Pour les consommateurs souhaitant continuer à acheter des aliments biologiques aux règlementations plus drastiques, il existe l’éco-label Bio Cohérence.

Il a été créé en 2010 en réponse au remplacement du cahier des charges national de l’éco-label AB au profit de l’éco-label agricole Européen. Il regroupe des acteurs historiques de l’agriculture biologique Française comme la Fédération Nationale d’Agriculture Biologique (FNAB), mais aussi des entreprises comme Biocoop, Agrosemens… En plus des critères de base, il impose des engagements stricts à ses producteurs comme l’interdiction de serres chauffées, d’OGM, de parcelles mixtes…

Les labels alimentaires

Il existe des labels officiels garantissant une qualité supérieure aux aliments. Toutefois, malgré des cahiers des charges stricts, ils n’ont rien à voir avec les valeurs portées par l’agriculture biologique.

utopylogie logo label rouge

Le plus connu est le label national Label Rouge, créé en 1960 et initié par un groupement de producteurs avicoles.

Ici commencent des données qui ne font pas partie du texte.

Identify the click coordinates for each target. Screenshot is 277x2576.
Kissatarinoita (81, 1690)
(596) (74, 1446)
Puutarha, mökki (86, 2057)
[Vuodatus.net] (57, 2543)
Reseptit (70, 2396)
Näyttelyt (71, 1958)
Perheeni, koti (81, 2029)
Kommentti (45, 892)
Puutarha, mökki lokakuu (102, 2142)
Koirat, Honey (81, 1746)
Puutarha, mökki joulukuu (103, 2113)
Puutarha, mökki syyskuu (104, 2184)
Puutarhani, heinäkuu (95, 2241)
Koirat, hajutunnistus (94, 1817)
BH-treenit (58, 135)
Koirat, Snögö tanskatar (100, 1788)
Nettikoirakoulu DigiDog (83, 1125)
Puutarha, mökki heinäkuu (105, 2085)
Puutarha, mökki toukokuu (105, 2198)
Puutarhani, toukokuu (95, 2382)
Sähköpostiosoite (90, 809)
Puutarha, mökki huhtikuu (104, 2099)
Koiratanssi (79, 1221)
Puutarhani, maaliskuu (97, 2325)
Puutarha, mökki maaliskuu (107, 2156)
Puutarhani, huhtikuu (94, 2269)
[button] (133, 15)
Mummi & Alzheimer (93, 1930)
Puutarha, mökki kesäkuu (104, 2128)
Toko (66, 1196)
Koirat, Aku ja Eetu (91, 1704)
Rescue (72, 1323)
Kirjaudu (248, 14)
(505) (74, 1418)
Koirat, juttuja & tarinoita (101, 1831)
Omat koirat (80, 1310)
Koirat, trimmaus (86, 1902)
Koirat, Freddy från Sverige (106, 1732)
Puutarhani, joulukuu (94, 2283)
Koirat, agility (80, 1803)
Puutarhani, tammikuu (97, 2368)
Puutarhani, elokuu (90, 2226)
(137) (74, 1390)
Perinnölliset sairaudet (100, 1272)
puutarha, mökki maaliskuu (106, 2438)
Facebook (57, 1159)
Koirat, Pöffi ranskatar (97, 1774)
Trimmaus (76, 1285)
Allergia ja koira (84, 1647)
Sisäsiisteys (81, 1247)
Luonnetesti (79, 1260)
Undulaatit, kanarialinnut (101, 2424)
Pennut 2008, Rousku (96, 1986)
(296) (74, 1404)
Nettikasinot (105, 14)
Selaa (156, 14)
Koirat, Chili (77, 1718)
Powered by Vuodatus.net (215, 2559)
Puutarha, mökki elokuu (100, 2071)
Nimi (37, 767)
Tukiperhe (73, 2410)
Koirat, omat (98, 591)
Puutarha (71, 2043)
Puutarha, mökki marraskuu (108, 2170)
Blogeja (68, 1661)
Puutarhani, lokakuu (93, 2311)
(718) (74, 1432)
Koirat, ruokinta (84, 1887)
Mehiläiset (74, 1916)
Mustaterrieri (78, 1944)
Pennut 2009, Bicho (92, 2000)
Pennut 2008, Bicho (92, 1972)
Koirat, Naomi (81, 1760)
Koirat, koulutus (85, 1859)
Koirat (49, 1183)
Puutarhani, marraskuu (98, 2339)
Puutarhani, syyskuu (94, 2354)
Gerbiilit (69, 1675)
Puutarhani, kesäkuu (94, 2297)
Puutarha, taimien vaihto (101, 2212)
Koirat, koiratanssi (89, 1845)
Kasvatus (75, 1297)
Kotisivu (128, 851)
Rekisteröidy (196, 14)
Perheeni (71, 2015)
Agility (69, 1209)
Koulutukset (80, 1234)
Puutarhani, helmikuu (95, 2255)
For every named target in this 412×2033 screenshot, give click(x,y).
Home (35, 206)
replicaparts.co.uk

Il répond aux exigences d’un cahier des charges validé par l’INAO14 et appliqué par un organisme certificateur indépendant. En plus de compléter et d’améliorer les conditions de production existantes, il garantie des qualités gustatives supérieures. Par exemple, la production d’œufs Label Rouge est une version améliorée de celle des œufs de plein air15.

Le label Bleu Blanc Cœur a été créé en 2000 sur la base de constats scientifiques impulsés par un ingénieur agronome, un éleveur laitier et un médecin nutritionniste auprès de l’INRAE (ex-INRA) et de l’entreprise Valorex, spécialisée dans l’étude des graines oléo protéagineuses et des végétaux.

Ils ont mis au jour les bienfaits des omégas 3 et omégas 6 dans la chaîne alimentaire. Ainsi, en nourrissant les animaux avec, par exemple, des graines de lin, l’homme améliore sa santé et se protège notamment des maladies cardiovasculaires, du diabète… En 2008, le label est reconnu par les ministères de la Santé et de l’Agriculture16.

logo label haute valeur environnementale HVE

Enfin, le label HVE (Haute Valeur Environnementale) créé par le Ministère de l’Agriculture suite au Grenelle de l’environnement de 2007.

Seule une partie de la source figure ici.